╭─ Data to process

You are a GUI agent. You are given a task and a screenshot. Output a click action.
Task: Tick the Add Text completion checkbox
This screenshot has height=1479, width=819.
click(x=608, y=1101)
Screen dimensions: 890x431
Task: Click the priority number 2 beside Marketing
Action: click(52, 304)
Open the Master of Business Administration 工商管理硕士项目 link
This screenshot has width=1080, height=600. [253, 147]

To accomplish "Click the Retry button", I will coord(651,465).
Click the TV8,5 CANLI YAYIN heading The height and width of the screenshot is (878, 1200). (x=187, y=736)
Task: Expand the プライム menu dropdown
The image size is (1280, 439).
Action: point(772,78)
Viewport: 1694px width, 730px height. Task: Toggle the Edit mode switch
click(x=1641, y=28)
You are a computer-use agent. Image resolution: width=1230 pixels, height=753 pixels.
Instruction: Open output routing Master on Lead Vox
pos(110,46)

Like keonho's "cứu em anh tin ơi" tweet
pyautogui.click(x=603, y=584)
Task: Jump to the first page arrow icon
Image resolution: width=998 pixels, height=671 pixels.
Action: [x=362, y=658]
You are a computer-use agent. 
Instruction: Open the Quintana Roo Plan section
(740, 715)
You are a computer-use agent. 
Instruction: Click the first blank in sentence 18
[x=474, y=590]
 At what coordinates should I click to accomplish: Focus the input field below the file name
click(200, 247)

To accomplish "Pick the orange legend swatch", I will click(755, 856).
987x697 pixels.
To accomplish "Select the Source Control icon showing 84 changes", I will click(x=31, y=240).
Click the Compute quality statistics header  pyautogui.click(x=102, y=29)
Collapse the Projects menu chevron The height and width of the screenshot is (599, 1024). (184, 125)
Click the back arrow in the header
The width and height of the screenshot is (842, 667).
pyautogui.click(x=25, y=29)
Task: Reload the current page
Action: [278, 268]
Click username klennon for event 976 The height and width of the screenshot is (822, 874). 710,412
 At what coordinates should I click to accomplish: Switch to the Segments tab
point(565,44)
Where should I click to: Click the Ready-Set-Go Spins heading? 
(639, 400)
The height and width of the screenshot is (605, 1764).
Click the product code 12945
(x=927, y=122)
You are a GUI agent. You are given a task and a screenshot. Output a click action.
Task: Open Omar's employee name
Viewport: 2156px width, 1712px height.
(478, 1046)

╰─

▶ [Exercise goal] Everything from the line containing "Task: Open Omar's employee name" through the last line of the listing must be reproduced exactly, and no other line.

▶ [Answer section]
Task: Open Omar's employee name
Viewport: 2156px width, 1712px height.
(478, 1046)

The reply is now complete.